App-Charts: Chinesische Notfall-App Sileme erobert die App-Store-Charts

Die Are-You-Dead?-App (international: Demumu) hat sich im Januar 2026 an die Spitze der internationalen App-Store-Charts gesetzt, berichtet Gizmodo(öffnet im neuen Fenster) . In China belegt die Anwendung unter dem Namen Sileme (死了么) derzeit den ersten Platz der meistgeladenen bezahlten Apps im Apple App Store.
Auch international verzeichnet das Projekt des Entwicklerteams Moonscape Technologies aus Zhengzhou (Provinz Henan) enorme Erfolge: In den USA kletterte die App in die Top 2 der bezahlten Anwendungen, während sie in Singapur und Hongkong ebenfalls Spitzenplätze belegt. In Australien und Spanien rangiert sie unter den Top 4 der Kategorie Utility. Der Name Sileme ist ein phonetisches Wortspiel: Er klingt wie der chinesische Lieferdienstriese Ele.me (Bist du hungrig?), bedeutet jedoch übersetzt: Bist du gestorben?
Digitaler Totmannschalter ohne Standort-Tracking
Technisch folgt die Anwendung einem radikal minimalistischen Ansatz und verzichtet konsequent auf Funktionen wie GPS-Ortung oder den Zugriff auf Bewegungssensoren. Der Funktionsumfang beschränkt sich auf einen digitalen Totmannschalter, der in einem festen Intervall von 48 Stunden eine Reaktion des Nutzers einfordert.

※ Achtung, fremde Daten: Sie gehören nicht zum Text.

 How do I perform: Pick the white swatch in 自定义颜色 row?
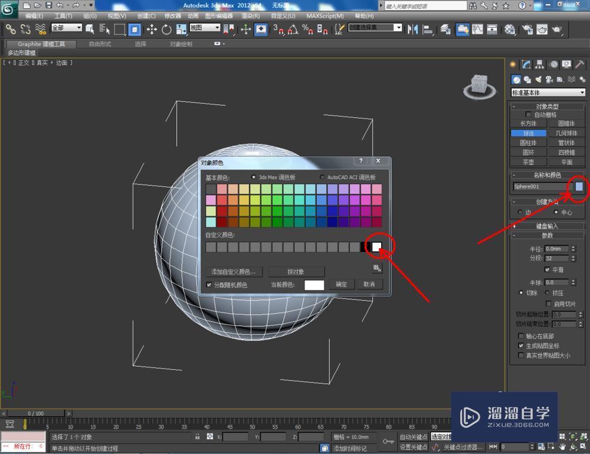tap(378, 246)
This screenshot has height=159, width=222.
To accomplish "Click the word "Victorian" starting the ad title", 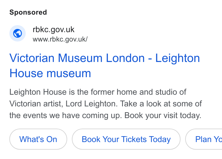I will 32,58.
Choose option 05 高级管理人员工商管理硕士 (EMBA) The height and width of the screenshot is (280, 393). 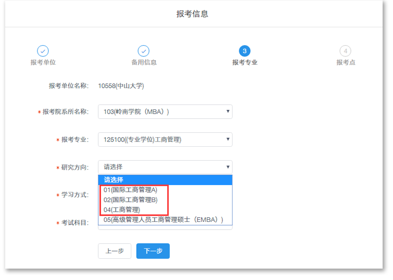pyautogui.click(x=163, y=220)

Dieser muss lediglich innerhalb des Zeitfensters per Knopfdruck bestätigen, dass er noch aktiv ist. Versäumt ein Anwender diesen Check-in, löst das System automatisch eine Benachrichtigung an vorher definierte Notfallkontakte aus. Derzeit erfolgt dieser Alarm primär via E-Mail. Die Entwickler um Mitgründer Guo kündigten jedoch bereits an, die Benachrichtigungsoptionen zeitnah um eine SMS-Funktion zu erweitern.
Antwort auf soziale Isolation
Das Team von Moonscape Technologies konzipierte die App als Reaktion auf die zunehmende soziale Vereinsamung in urbanen Räumen. Zielgruppe sind vor allem Alleinstehende, die sicherstellen wollen, dass im Falle eines Unfalls oder eines plötzlichen medizinischen Notfalls zeitnah Hilfe verständigt wird. Dass die App nun auch in westlichen Märkten wie den USA hohe Downloadzahlen verzeichnet, wertet die Fachwelt als Zeichen für ein globales Bedürfnis nach unaufdringlichen Sicherheitslösungen.
Der bewusste Verzicht auf Standortdaten hebt Sileme von konkurrierenden Sicherheits-Apps ab, die oft weitreichende Berechtigungen fordern. Die App sammelt lediglich die für den E-Mail-Versand notwendigen Informationen, was dem Wunsch vieler Nutzer nach Datensparsamkeit entgegenkommt. Trotz der simplen Mechanik – oder gerade wegen dieser Reduktion auf das Wesentliche – entwickelt sich die Anwendung zu einem Phänomen, das die Grenzen zwischen nützlichem Werkzeug und morbider Gesellschaftskritik verwischt.